Real-Time Personalized Recommendation System

Image for post
Image for post


A real-time system is a system that processes input data within milliseconds so that the processed data is available almost immediately for feedback. Real-timeliness in the video recommendation system is mainly reflected in three layers:

  • Real-Time Construction of Short-Term Interest Models in the User’s Profile: After a user finishes a video, the video content will influence the user’s short-term interest model for a few seconds. The recommended video reflects this embodied influence.
  • Real-Time Changes of Candidate Sets: In this recommendation system, the definition of the candidate sets is the recommendation of different types of video libraries for the user. A user cannot view all the candidate sets but can view only a part of the candidate set after the matching algorithm processes the candidate sets. The update interval of the candidate set directly affects the real-timeliness of videos that the user can see. Several candidate sets exist, each tailored for different scenarios. For example, by combining the latest candidate set and the most popular candidate set in the past N hours, we can achieve a recommendation effect similar to that of The generation of new content candidate sets is in real time, while the popular video candidate set in the past N hours may be updated every several minutes. As another example, synergy can achieve the recommendation of related videos, which can further shortlist the user-favorite content from popular candidate sets that attract the common interest of users.
  • Real-Time Presentation of Recommendation Performance Metrics: After the product is online, key metrics such as the click conversion rate can be updated once every several minutes. The recommendation system has a special feature in which the performance is not measured by subjective opinions but by specific metrics, such as the click conversion rate.
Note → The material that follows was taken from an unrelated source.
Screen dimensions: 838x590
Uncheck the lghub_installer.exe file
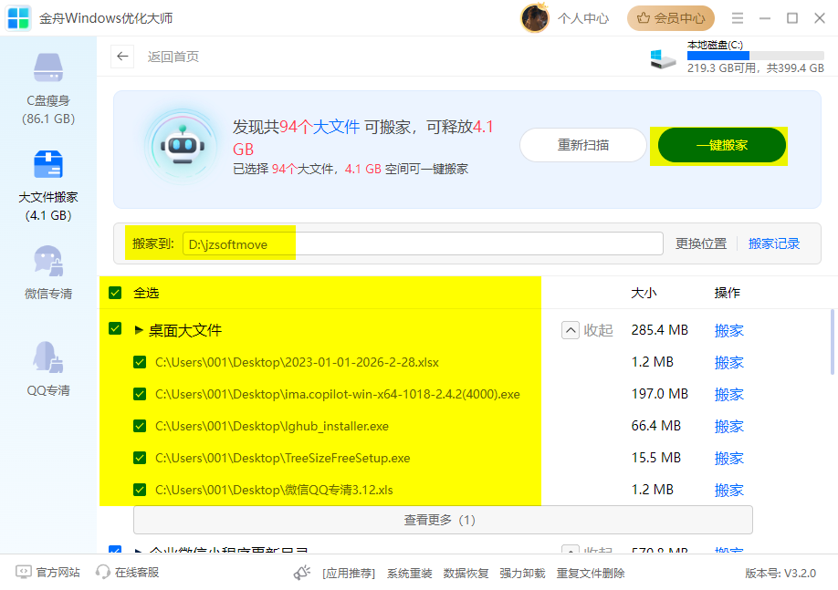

User Profiles and Video Profiles

Reflection of user profiles in the interest model is a common occurrence. By building users’ long-term and short-term interest models, businesses can satisfy users’ interests and demands. There are various ways to provide recommendations, such as synergy and a variety of small tricks. However, user profile-based and video profile-based recommendations are difficult in the initial phase. In the long run, these user profiles can promote the team’s understanding of users’ video consumption habits and support businesses other than recommendations.


A user’s refresh actions triggers the recommendation calculation. Once refreshed, the user information is sent to Kafka asynchronously, and the Spark Streaming program will analyze the data and match candidate sets with users. The user’s private queue in Redis receives the calculation result. The interface service is only responsible for getting the recommendation data and sending the user refresh actions. The private queue of a new user or a user who has not accessed the service in a long time may have expired. In this case, the asynchronous operation will cause problems. Once the front-end interface discovers this issue, it will perform one of the following actions to resolve the problem:

  • Sends a special message (the backend connects to a Storm cluster) and then holds the session, waiting for the asynchronous calculation result.
  • Obtains the user interest tags and tries to determine the synergy according to certain rules. Then it searches for the data in ES, populates the data onto the private queue, and quickly provides the result (the solution we are adopting).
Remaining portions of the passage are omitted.